▶ TASK DESCRIPTION
Images do not belong in the copy. Retype the entries exactly.

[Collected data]
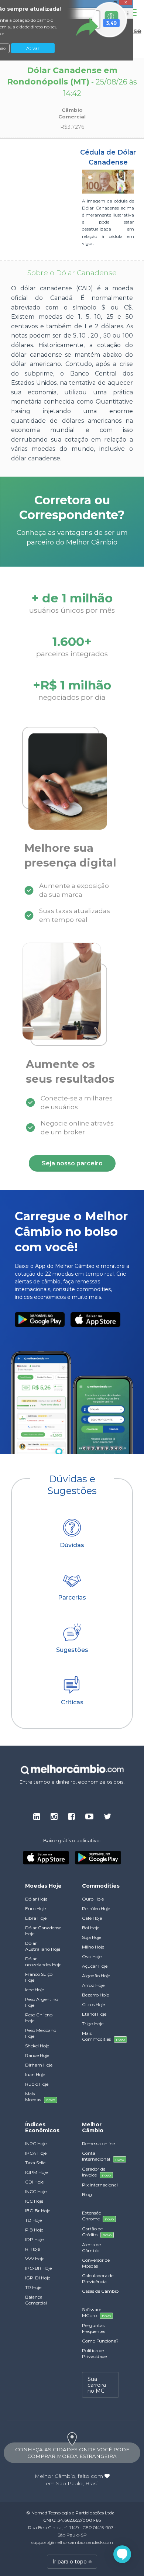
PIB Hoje (34, 2230)
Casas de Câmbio (100, 2291)
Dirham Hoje (38, 2065)
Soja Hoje (91, 1937)
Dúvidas (72, 1545)
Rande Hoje (37, 2055)
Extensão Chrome (98, 2215)
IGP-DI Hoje (37, 2278)
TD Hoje (33, 2220)
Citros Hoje (93, 2004)
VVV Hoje (34, 2258)
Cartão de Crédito (97, 2231)
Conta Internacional (100, 2156)
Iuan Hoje (35, 2074)
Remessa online (98, 2143)
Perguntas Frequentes (93, 2328)
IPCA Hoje (36, 2153)
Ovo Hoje (92, 1956)
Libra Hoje (36, 1918)
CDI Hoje (34, 2182)
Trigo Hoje (92, 2023)
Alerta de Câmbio (91, 2247)
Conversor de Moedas (96, 2263)
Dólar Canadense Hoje (43, 1930)
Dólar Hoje (36, 1899)
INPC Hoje (36, 2143)
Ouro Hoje (93, 1899)
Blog (87, 2194)
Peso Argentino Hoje (41, 2002)
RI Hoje (32, 2249)
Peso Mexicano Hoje (40, 2033)
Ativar (33, 48)
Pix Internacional (100, 2185)
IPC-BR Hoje (38, 2268)
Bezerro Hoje (95, 1995)
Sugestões (72, 1649)
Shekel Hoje (37, 2045)
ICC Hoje (34, 2201)
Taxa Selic (35, 2162)
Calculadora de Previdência (97, 2278)
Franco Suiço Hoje (38, 1977)
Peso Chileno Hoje (38, 2017)
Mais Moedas (40, 2096)
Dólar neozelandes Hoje (43, 1961)
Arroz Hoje (93, 1985)
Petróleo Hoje (96, 1908)
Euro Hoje (35, 1908)
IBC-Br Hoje (37, 2210)
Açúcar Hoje (94, 1966)
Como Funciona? (100, 2341)
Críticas (72, 1702)
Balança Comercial (36, 2300)
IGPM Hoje (36, 2172)
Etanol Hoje (94, 2014)
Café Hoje (92, 1918)
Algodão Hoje (96, 1975)
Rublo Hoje (36, 2084)
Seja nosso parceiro (72, 1163)
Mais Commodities (100, 2036)
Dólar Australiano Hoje (42, 1946)
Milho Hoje (93, 1947)
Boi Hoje (90, 1927)
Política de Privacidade (94, 2353)
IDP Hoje (34, 2239)
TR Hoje (33, 2287)
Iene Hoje (34, 1989)
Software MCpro (96, 2312)
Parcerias (72, 1597)
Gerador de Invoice (96, 2172)
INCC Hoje (36, 2191)
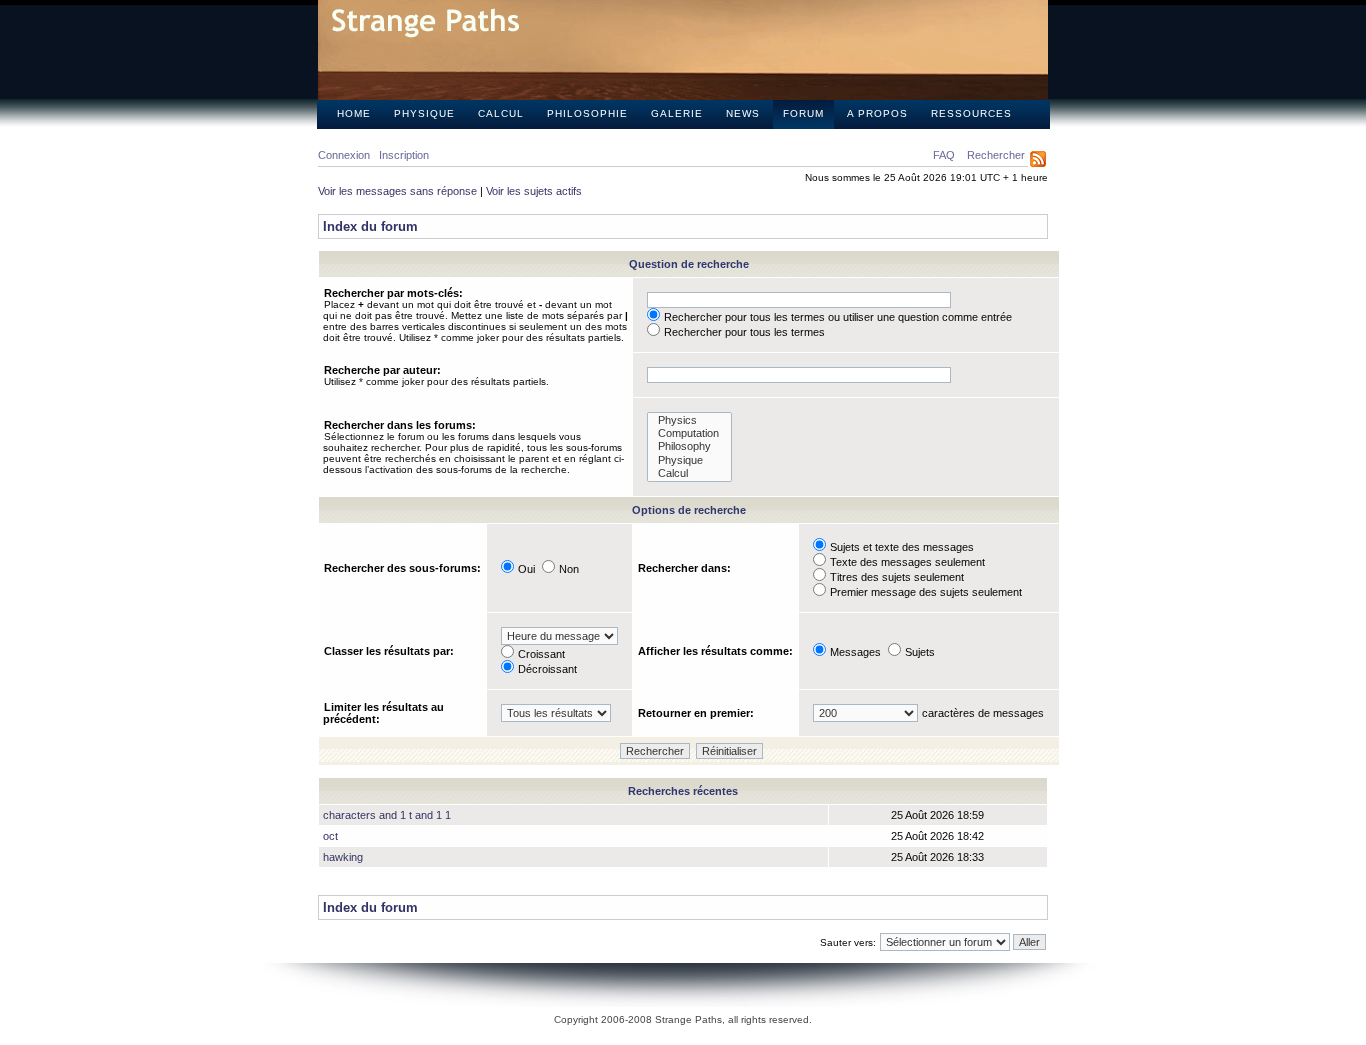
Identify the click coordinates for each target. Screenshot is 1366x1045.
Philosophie (587, 113)
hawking (343, 857)
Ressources (971, 113)
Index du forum (370, 226)
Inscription (404, 155)
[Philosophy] (689, 446)
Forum (803, 113)
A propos (877, 113)
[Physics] (689, 420)
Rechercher (996, 155)
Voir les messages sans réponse (397, 191)
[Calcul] (689, 473)
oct (330, 836)
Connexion (344, 155)
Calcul (501, 113)
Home (354, 113)
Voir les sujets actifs (534, 191)
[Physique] (689, 460)
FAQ (944, 155)
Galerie (677, 113)
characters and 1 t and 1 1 (387, 815)
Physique (424, 113)
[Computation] (689, 433)
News (743, 113)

▶ YOUR SOLUTION
PIB Hoje (34, 2230)
Casas de Câmbio (100, 2291)
Dirham Hoje (38, 2065)
Soja Hoje (91, 1937)
Dúvidas (72, 1545)
Rande Hoje (37, 2055)
Extensão Chrome (98, 2215)
IGP-DI Hoje (37, 2278)
TD Hoje (33, 2220)
Citros Hoje (93, 2004)
VVV Hoje (34, 2258)
Cartão de Crédito (97, 2231)
Conta Internacional (100, 2156)
Iuan Hoje (35, 2074)
Remessa online (98, 2143)
Perguntas Frequentes (93, 2328)
IPCA Hoje (36, 2153)
Ovo Hoje (92, 1956)
Libra Hoje (36, 1918)
CDI Hoje (34, 2182)
Trigo Hoje (92, 2023)
Alerta de Câmbio (91, 2247)
Conversor de Moedas (96, 2263)
Dólar Canadense Hoje (43, 1930)
Dólar Hoje (36, 1899)
INPC Hoje (36, 2143)
Ouro Hoje (93, 1899)
Blog (87, 2194)
Peso Argentino Hoje (41, 2002)
RI Hoje (32, 2249)
Peso Mexicano Hoje (40, 2033)
Ativar (33, 48)
Pix Internacional (100, 2185)
IPC-BR Hoje (38, 2268)
Bezerro Hoje (95, 1995)
Sugestões (72, 1649)
Shekel Hoje (37, 2045)
ICC Hoje (34, 2201)
Taxa Selic (35, 2162)
Calculadora de Previdência (97, 2278)
Franco Suiço Hoje (38, 1977)
Peso Chileno Hoje (38, 2017)
Mais Moedas (40, 2096)
Dólar neozelandes Hoje (43, 1961)
Arroz Hoje (93, 1985)
Petróleo Hoje (96, 1908)
Euro Hoje (35, 1908)
IBC-Br Hoje (37, 2210)
Açúcar Hoje (94, 1966)
Como Funciona? (100, 2341)
Críticas (72, 1702)
Balança Comercial (36, 2300)
IGPM Hoje (36, 2172)
Etanol Hoje (94, 2014)
Café Hoje (92, 1918)
Algodão Hoje (96, 1975)
Rublo Hoje (36, 2084)
Seja nosso parceiro (72, 1163)
Mais Commodities (100, 2036)
Dólar Australiano Hoje (42, 1946)
Milho Hoje (93, 1947)
Boi Hoje (90, 1927)
Política de Privacidade (94, 2353)
IDP Hoje (34, 2239)
TR Hoje (33, 2287)
Iene Hoje (34, 1989)
Software MCpro (96, 2312)
Parcerias (72, 1597)
Gerador de Invoice (96, 2172)
INCC Hoje (36, 2191)
Identify the click coordinates for each target. Screenshot is 1366x1045.
Philosophie (587, 113)
hawking (343, 857)
Ressources (971, 113)
Index du forum (370, 226)
Inscription (404, 155)
[Philosophy] (689, 446)
Forum (803, 113)
A propos (877, 113)
[Physics] (689, 420)
Rechercher (996, 155)
Voir les messages sans réponse (397, 191)
[Calcul] (689, 473)
oct (330, 836)
Connexion (344, 155)
Calcul (501, 113)
Home (354, 113)
Voir les sujets actifs (534, 191)
[Physique] (689, 460)
FAQ (944, 155)
Galerie (677, 113)
characters and 1 t and 1 1 (387, 815)
Physique (424, 113)
[Computation] (689, 433)
News (743, 113)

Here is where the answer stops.